Then an arm reached out from the shadows under the staircase, grabbed my arm and dragged me back there. I just had time to think about Fitzgerald and perfidious Albion before something hit me very hard on the side of the head. I fell to my knees, took another couple of punches and a kick or two before collapsing completely into semi-consciousness. Thankfully, the two of them (there were definitely two of them) stopped thumping me at that point and moved on. So it wasn't a punitive beating they were administering. They just wanted me out of the way. Well, for the moment, I was happy to oblige. I stretched out on the cold, damp ground. The ugly black cat – the one that had been rummaging in the bins – swayed cockily past, tail erect. I was so much of a threat it couldn't even be bothered to hiss at me.

I heard some muffled yelling in the distance and tried to sit up, but my head didn't feel quite right about that and I slumped back down just as people emerged from the back entrance to Pete's Place.

Two men were dragging another, and a woman – Jeannie Summers – was pulling at them in a vain attempt to stop them. As they came to the foot of the stairs in front of me, one of the men – Ricky Mountjoy – turned and viciously backhanded her. Then he punched her in the stomach. She went down as heavily as I had done and started sobbing.

I struggled to get up, but this time it was my legs that weren't having any of it. I did, though, manage to reach out from under the stairs and grab Ricky Mountjoy's ankle. He completely lost his footing and crashed and slithered back down the four or five steps he had climbed and lay in a heap at the bottom.
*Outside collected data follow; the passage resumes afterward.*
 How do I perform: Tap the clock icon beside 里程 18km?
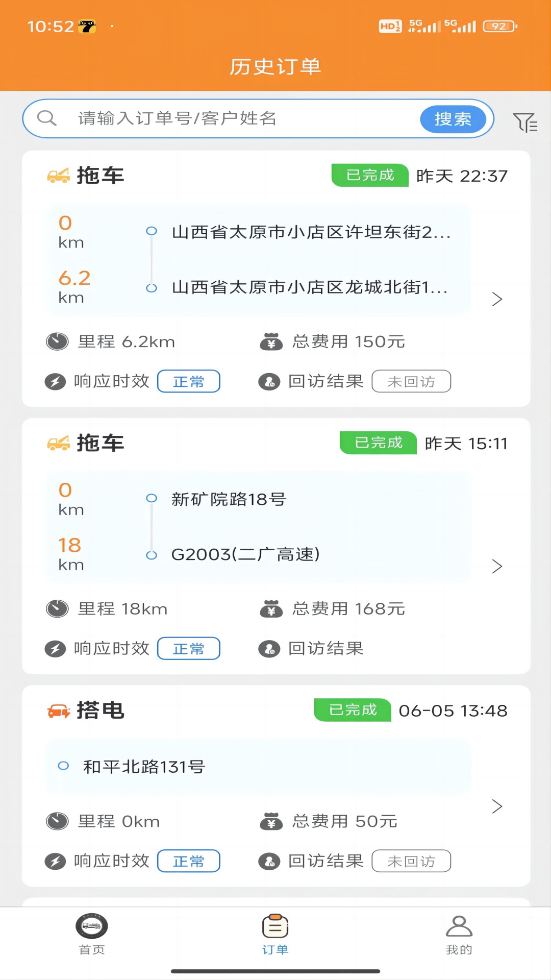click(57, 608)
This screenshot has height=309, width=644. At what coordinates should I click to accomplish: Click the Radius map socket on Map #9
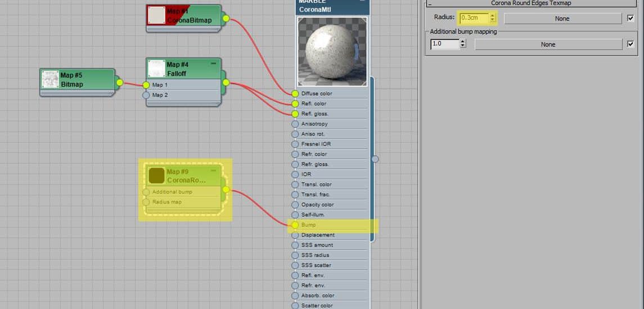146,202
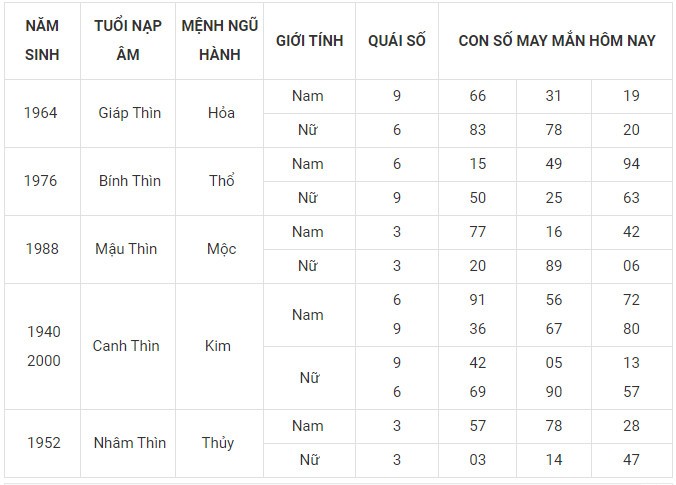Click the QUÁI SỐ column header

(396, 40)
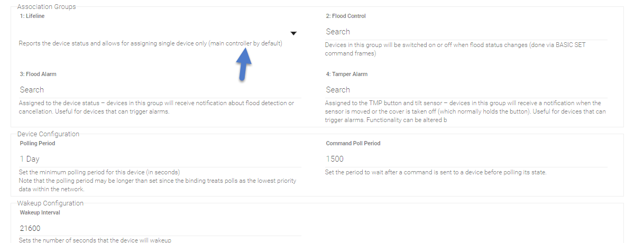Click the "1: Lifeline" group label

32,16
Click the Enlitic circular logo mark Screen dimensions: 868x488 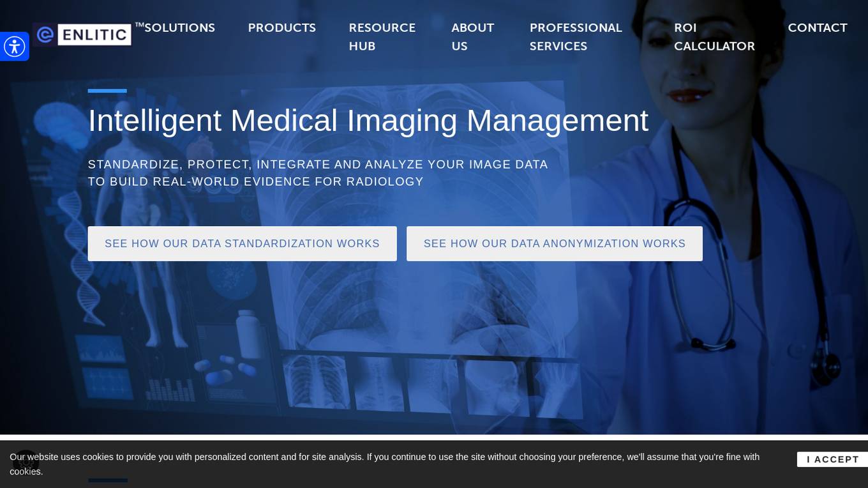click(45, 34)
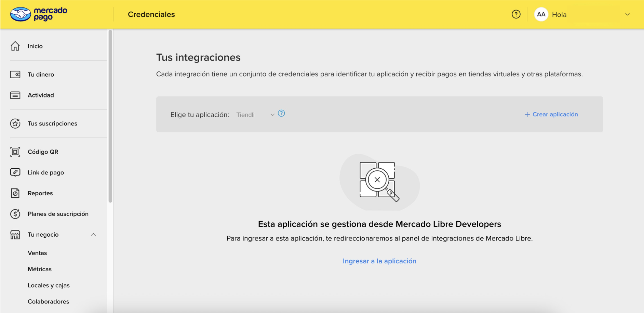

Lee the piano player took his chance. He pulled away from the man holding him, jumped down the stairs, hared off to the back of the yard, clambered up on to a bin, leapt over the wall and was away. I couldn't help noticing that he was pretty good at this running away stuff. I assumed he'd had a lot of practice.

Malcolm Booth limped down the stairs and hobbled off in pursuit. I don't suppose that, even at his best, he was anything like as nimble, and with one ankle out of use it was a bit like watching a tubby, crocked right-back trying to catch Tom Finney.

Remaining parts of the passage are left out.